The healthcare industry is disproportionately impacted by cybersecurity threats on an annual basis. The Center for Internet Security is stepping in to help.
Threat actors around the globe have often targeted the healthcare industry. It’s a soft target, especially for ransomware because their facilities need systems to be up and running, so the likelihood of success is greater than other industries. Plus, there is a plethora of data collected by healthcare facilities for determining proper medical treatment, data that is valuable to anyone who knows where to sell it. When you have a literal gold mine, and no moral compass, it’s easy to see why threat actors target healthcare so often. But there is a light at the end of the tunnel, the Center for Internet Security (CIS) is now offering ransomware protection to all U.S. hospitals at no cost.

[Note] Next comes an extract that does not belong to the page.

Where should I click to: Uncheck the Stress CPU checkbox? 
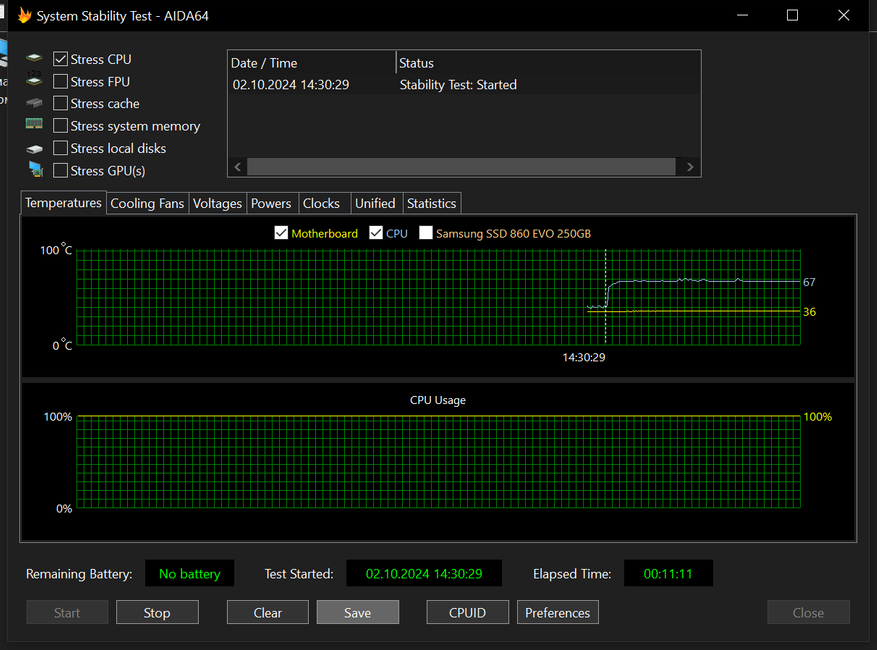coord(61,60)
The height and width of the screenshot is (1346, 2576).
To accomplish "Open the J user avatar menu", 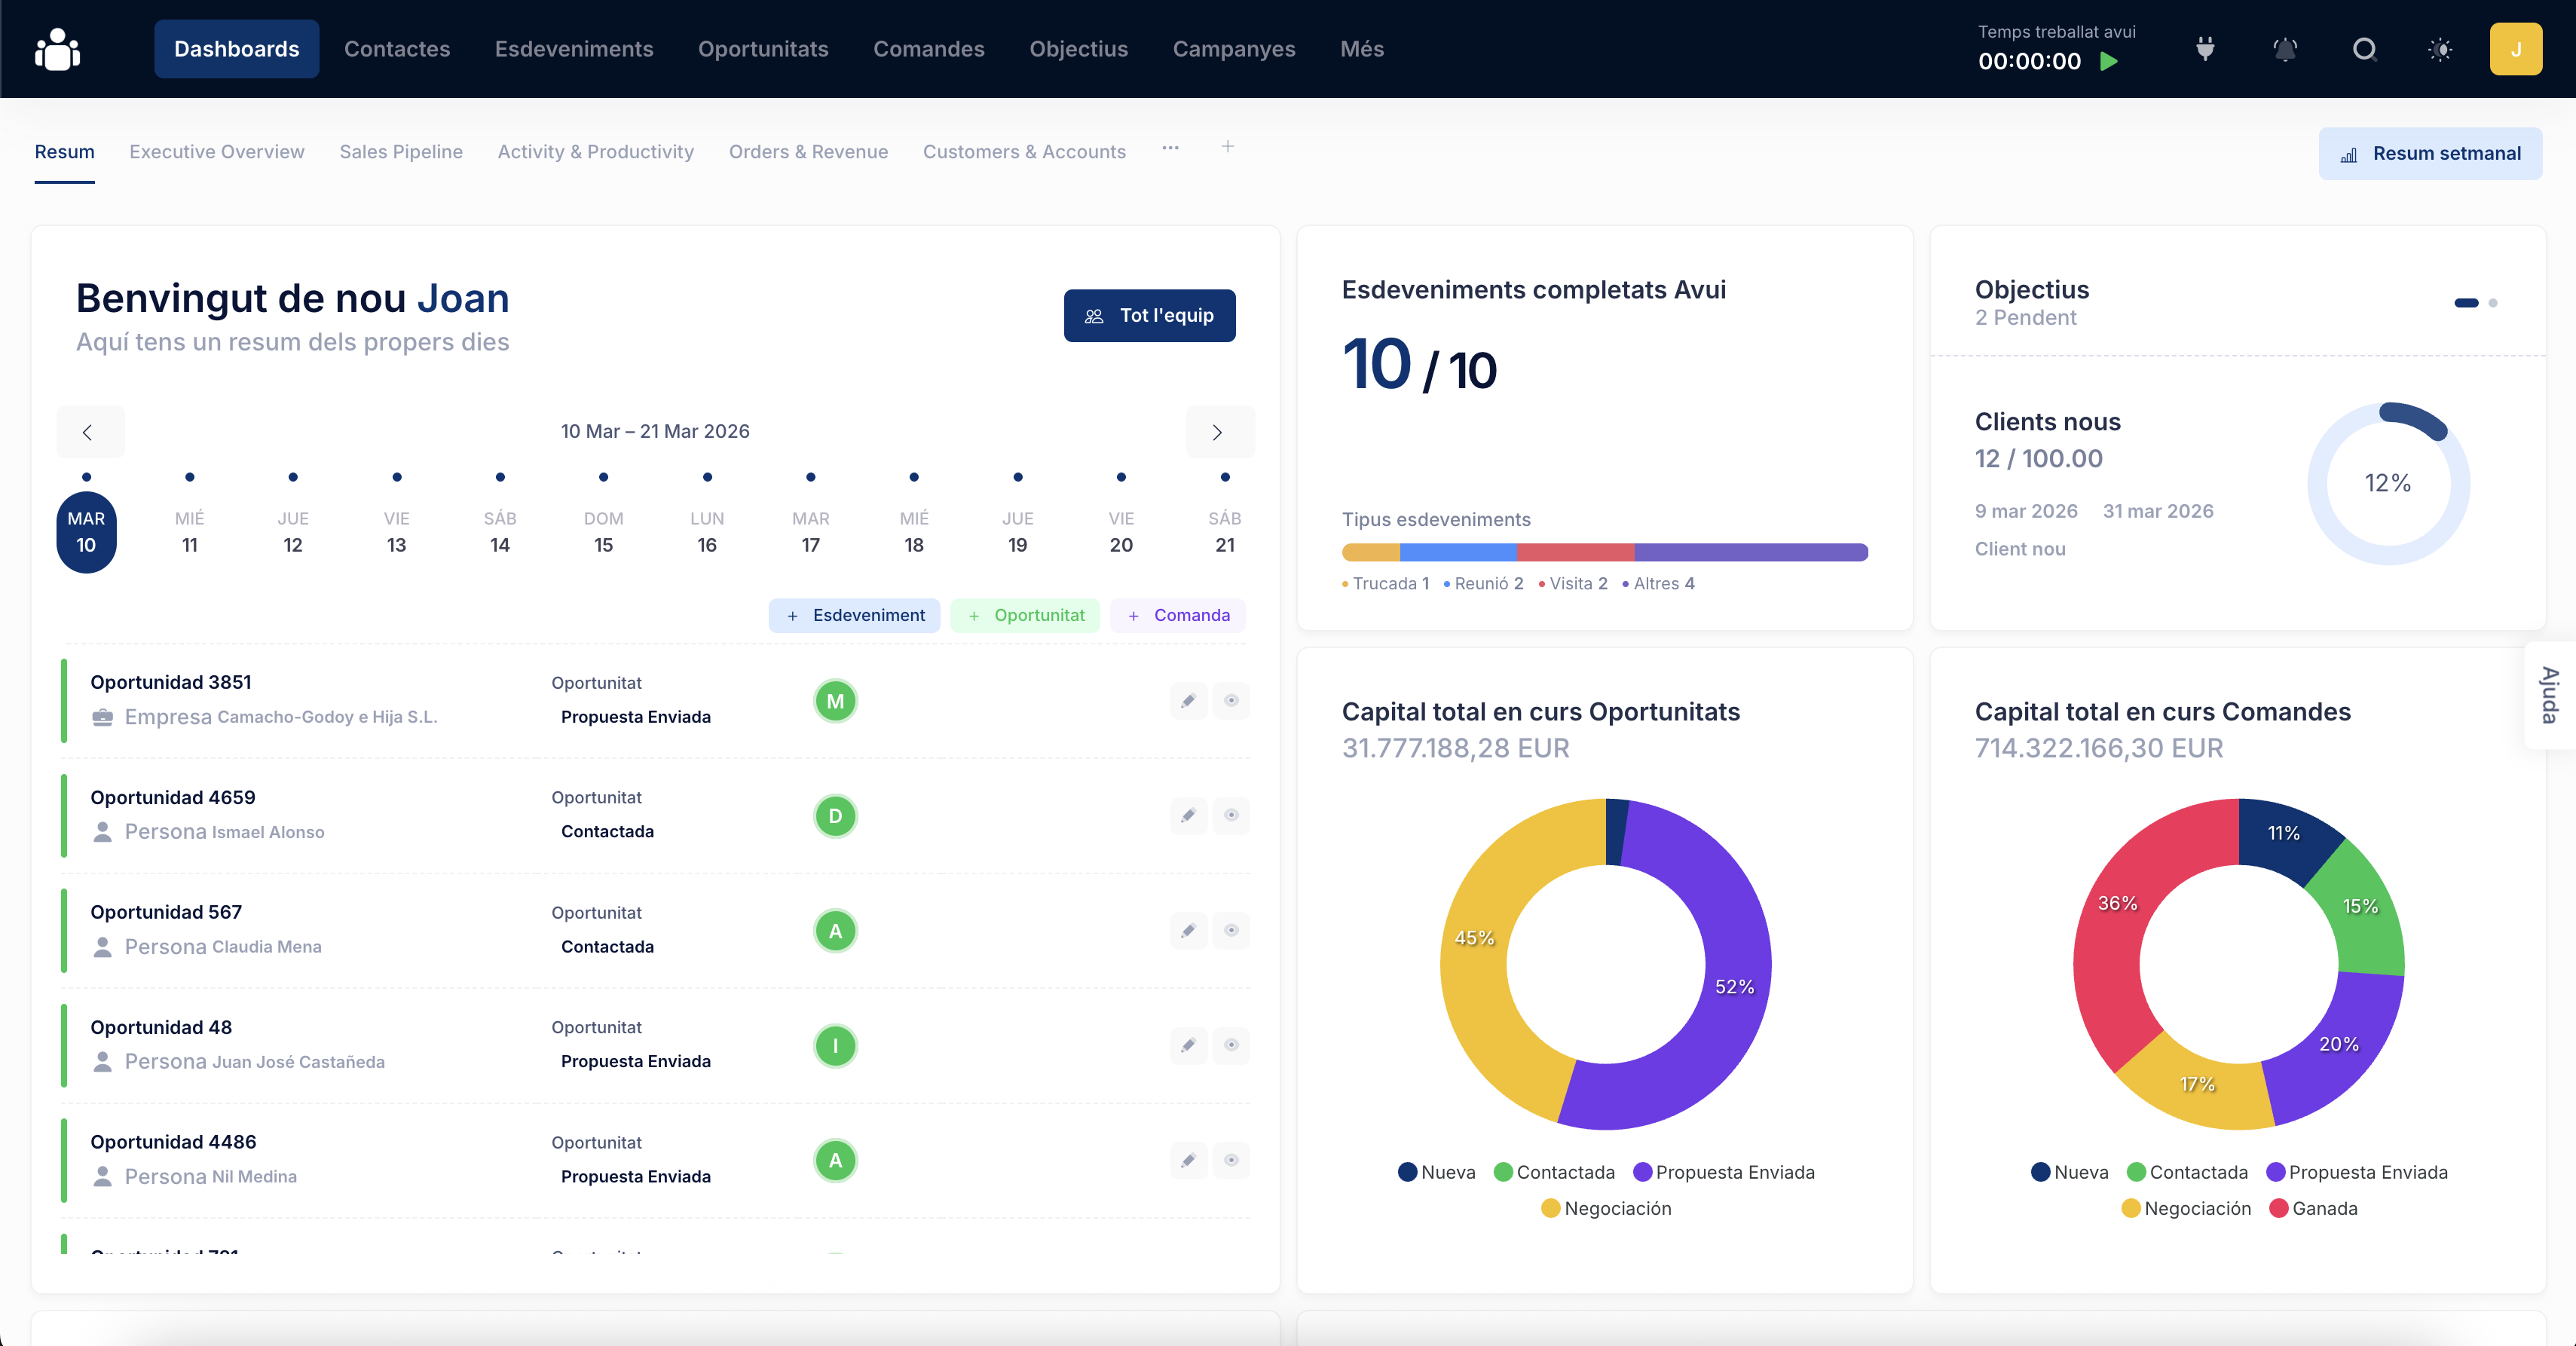I will 2515,49.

The COVID-19 pandemic saw a dramatic increase in cybersecurity problems, especially toward the end of 2020. No industry went unaffected, but the healthcare industry was disproportionately affected due to the rise in coronavirus cases. This is the thought process of a threat actor with no moral compass: First, I’m going to target an industry that is grounded in helping people, no matter what. Then, I’m going to render their systems useless so that the people they are trying to help cannot get the level of care they need. Next, I’ll demand a ransom in order to get their systems back online. While they figure out how to pay the ransom, I’ll be busy making copies of all the data of sick people they have on file. When the ransom is paid, I’ll unlock their systems, but I won’t delete the data.

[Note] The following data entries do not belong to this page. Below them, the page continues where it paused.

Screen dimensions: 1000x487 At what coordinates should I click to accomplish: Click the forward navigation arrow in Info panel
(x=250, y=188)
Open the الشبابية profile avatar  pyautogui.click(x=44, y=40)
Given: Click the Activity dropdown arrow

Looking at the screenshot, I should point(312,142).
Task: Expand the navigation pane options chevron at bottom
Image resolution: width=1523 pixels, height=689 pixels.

People tend to think of hacking, phishing and even forging documents as “victimless” crimes, but they absolutely are not. Especially when dealing with the healthcare industry. There was the woman in Germany, in life-threatening condition, who went to the emergency room only to be told that she needed to go to a different hospital. That one couldn’t help her because their systems were locked by ransomware. She died. There are people connected to the computer systems in every healthcare facility who can be adversely affected should the facility become compromised. This isn’t a victimless crime.
There are plenty of statistics to share regarding the healthcare industry and cybersecurity, but there are two to highlight here. According to Varonis, the healthcare industry lost an estimated $25 billion to ransomware attacks in 2019. And, more than 93% of healthcare organizations experienced a data breach in the past three years. That second one should really make the hair on the back of your neck stand up, it’s a huge number. How many times have you gone to the doctor in the last three years? Your children? Your parents?
With all of this taken into consideration, the CIS is offering protection to all U.S. hospitals at no cost, no questions asked. The service is called the Malicious Domain Blocking and Reporting (MDBR) service. The service automatically blocks domains associated with cyber threats. This includes ransomware, malware and phishing. CIS and Akamai partner to power and maintain the systems that provide this service, which happens once the organization switches their DNS provider to Akamai.
“The CIS Board of Directors prioritized making MDBR service available to all public and private U.S. hospitals at no cost, through both the MS-ISAC for public hospitals, and a $1 million investment of CIS funds for private hospitals this year. CIS is fully funding this for private hospitals at no cost, and with no strings attached because it’s the right thing to do and no one else is doing it at scale,” said Ed Mattison, Executive Vice President of CIS Operations and Security Services. “The COVID-19 pandemic has made hospitals an even larger target for malicious cyber threats than they were already. While other commercial cybersecurity organizations are certainly supporting hospitals and hospital systems, our nonprofit status and mission focus enable us to offer this service at no cost and at scale to any hospital or system that can benefit from it,” he said.
This service will provide a huge boost to the U.S. healthcare industry. Most healthcare facilities suffer from a few problems with security: 1. They lack the budget. 2. They lack the knowledge. 3. They lack the technology. 4. They lack the staffing. 5. It’s not a priority, their priority is saving people’s lives. It’s not that they don’t care, they absolutely care, but their main priority is to help sick people get better. So it’s not a surprise that the entire industry lags in cybersecurity, which is what makes this service so helpful. Blocking potentially malicious domains before they get in is a big step in the right direction.
The next step, though, is getting the word out and making sure these facilities get the protection they need. Having a service like this is fantastic, but it means nothing if no one uses it. IT leaders at healthcare facilities should be taking a hard look at this service and presenting it to decision-makers. It’s not a failsafe, it’s not 100% foolproof and it’s not going to replace your IT team. It is an added layer of protection, something every healthcare facility can benefit from.